AI: A Little Knowledge Can Go A Long Way to Creating Mayhem
Be careful when leaning on "experts."
I’ve created expert systems my entire life. For those who don’t know, a legal services company sent me to law school not to be a lawyer (heaven forbid) but to write legal expert systems. Which brings me to the next point: a little knowledge can go a long way to creating mayhem.
A True Life Example
During the financial crisis, the Mortgage Electronic Registry System (MERS) was seen as a real villain, hiding the true owner of a mortgage behind a dark and mysterious database. The reality? I spoke to some investment bankers at one of the big investment banks and they said they were originally sending faxes to bundle loans, then somebody thought of a system to share the documents electronically (legal). After some time, somebody said to enable the ownership field to be updated rather than updating it at the county clerk with paperwork and fees (illegal).
The result? Chaos.
People were foreclosed on by banks they’d never heard of and there was no record that a bank ever lent them money. Not only foreclosures: banks were signing off loans as legally paid off despite there being no record they had a right to do so. It’d be as if a random person walked up to you and said you owe them money. You might say “yes, but not to you” and they’d answer “doesn’t matter - to somebody.” Out of caution that somebody may reappear and demand their money back, you wouldn’t pay the random person.

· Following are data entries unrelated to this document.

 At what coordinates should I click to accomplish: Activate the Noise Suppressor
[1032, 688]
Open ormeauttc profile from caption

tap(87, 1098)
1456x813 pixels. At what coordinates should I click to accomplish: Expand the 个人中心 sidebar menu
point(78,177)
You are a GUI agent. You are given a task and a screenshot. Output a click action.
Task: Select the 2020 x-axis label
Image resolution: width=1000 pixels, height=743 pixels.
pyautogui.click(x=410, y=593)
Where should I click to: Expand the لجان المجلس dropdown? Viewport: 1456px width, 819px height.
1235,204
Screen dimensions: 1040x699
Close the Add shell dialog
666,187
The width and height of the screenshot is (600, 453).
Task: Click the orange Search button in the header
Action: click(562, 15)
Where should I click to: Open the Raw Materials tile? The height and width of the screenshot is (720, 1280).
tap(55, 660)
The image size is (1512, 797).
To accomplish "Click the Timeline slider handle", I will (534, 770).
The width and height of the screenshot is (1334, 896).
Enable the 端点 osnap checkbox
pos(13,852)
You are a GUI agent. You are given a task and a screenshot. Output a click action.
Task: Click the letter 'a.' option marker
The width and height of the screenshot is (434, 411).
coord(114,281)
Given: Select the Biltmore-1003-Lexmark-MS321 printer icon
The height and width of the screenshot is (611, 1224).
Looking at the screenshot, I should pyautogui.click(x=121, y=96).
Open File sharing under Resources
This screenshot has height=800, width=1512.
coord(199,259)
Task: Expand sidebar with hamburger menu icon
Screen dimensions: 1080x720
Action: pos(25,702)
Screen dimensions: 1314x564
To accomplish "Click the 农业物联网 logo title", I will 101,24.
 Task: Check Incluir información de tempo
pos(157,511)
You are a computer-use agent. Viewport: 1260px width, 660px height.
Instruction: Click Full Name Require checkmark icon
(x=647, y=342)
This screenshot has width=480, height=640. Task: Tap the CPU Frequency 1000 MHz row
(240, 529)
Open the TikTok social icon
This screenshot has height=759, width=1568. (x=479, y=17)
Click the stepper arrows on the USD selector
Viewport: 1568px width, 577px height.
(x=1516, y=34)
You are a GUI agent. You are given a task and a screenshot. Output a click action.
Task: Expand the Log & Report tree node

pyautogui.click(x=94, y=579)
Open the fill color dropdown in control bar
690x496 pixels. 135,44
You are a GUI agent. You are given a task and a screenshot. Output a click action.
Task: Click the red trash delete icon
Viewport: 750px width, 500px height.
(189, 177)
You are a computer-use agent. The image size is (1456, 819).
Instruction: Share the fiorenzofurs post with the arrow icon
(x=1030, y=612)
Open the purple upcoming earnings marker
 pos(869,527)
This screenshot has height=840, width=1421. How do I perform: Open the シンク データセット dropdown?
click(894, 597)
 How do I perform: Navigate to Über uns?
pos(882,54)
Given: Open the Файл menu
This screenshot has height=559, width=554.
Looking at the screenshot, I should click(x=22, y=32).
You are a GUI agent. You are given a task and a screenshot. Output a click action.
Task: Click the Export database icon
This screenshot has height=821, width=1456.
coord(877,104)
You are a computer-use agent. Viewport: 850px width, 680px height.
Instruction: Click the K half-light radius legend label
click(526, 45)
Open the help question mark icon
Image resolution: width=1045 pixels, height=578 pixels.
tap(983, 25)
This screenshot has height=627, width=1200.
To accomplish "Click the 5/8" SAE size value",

Lawyers who were hired based on cheap pricing found a workaround: they forged the documents. Putting it mildly, this caused a mess. Eventually, the President himself intervened and the lawyers who did this lost their licenses to practice. A small number ended up in prison, a number that should have been larger, but the government realized their fraud could harm the entire US financial system so settled for putting them out to pasture rather than behind bars.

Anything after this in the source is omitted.